Price hikes one of the reasons why the New Growth Path will remain a pie in the sky

The trade union UASA welcomes the decision of the Department of Energy to investigate and radically change the method used by the National Energy Regulator of SA (Nersa) to determine electricity tariffs for Eskom.

UASA agrees with the department that high costs have caused businesses to close and that it has restrained new investment in the country.

If government is at all serious about the targets of the New Growth Path, it should consider alternative methods of financing the additional supply of electricity. UASA foresees no mass job creation or job creation when companies are forced to close their doors because government makes it impossible for them to stay in business.

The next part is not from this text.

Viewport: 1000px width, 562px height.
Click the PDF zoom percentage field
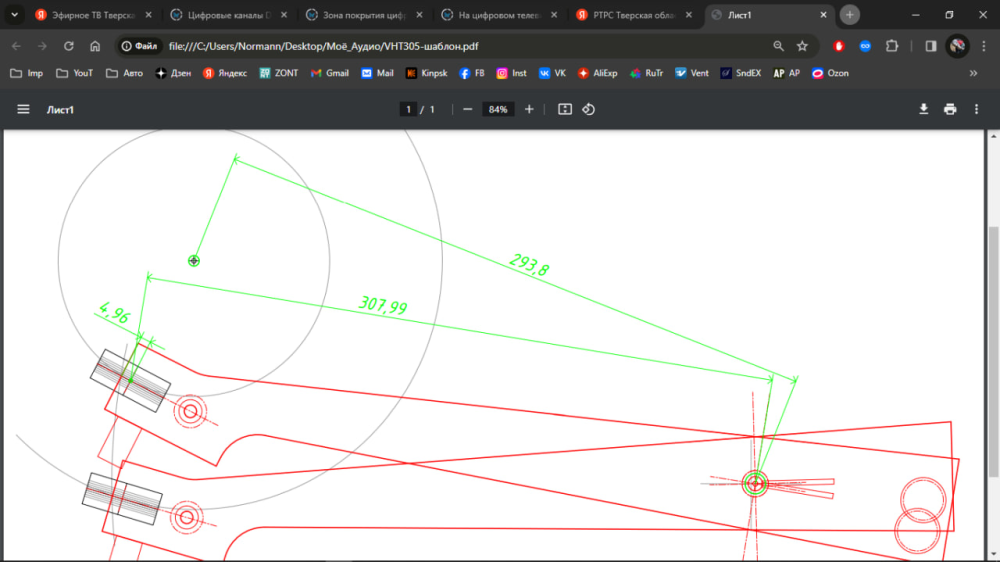[497, 109]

UASA suggests that electricity price hikes are kept to a maximum of 10% per annum. Government should rather look at long-term loans, or grant Eskom guarantees so that it can take out its own loans. Not only would this relieve the pressure on inflation, but also on retrenchments. It might also provide a stimulus for more spending in the economy which should aid production and job creation. 

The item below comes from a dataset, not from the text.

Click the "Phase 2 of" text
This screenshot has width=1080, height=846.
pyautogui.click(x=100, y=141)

The alternative could well be catastrophic results for the South African economy, employers and workers.

Since June 2008, the price of electricity increased by more than 108% (according to the seasonally adjusted producer price index calculated by the South African Reserve Bank).

This means that the cost of electricity more than doubled for producers. Put differently, if electricity costs comprised 10% of total costs of a producer in June 2010, it would now be more than 20% if all else remained constant.

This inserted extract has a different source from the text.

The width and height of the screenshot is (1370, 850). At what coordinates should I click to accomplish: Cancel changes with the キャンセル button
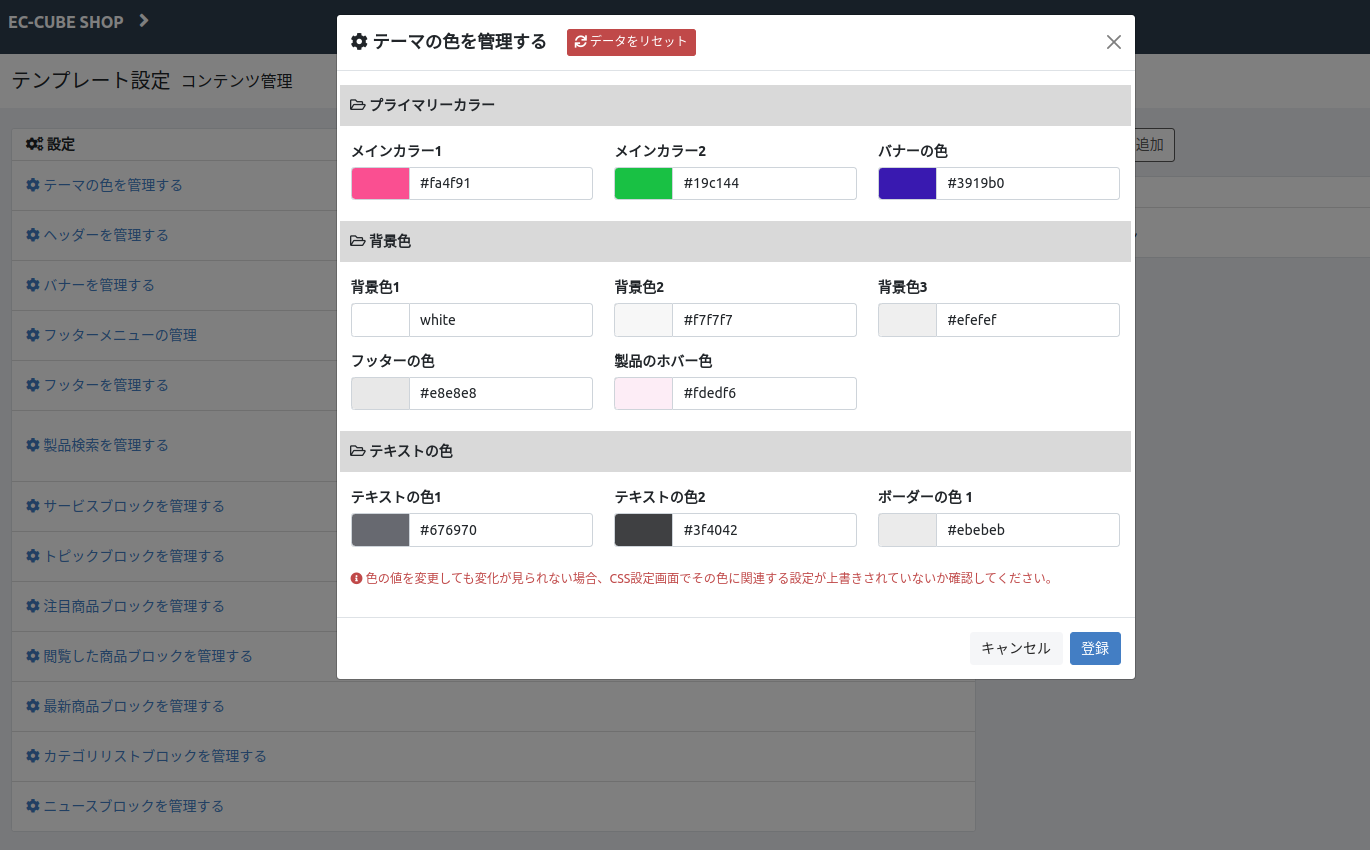coord(1015,648)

This has major consequences for the South African economy and serves as another reason why the targets of the New Growth Path will remain a pie in the sky. From the production/supply side, it makes companies less competitive and forces them to consider, and indeed retrench, workers in an attempt to neutralize the impact of electricity tariff increases.

From the demand side, it reduces consumers’ spending power and actual spending at retailers, which in turn forces retailers to reduce the number of workers due to lower selling.

Against this background, the same government that implemented the hefty electricity price increases should not expect mass job creation or job creation at all. Furthermore, as the electricity price hikes will continue, no relief on the job creation front should be expected.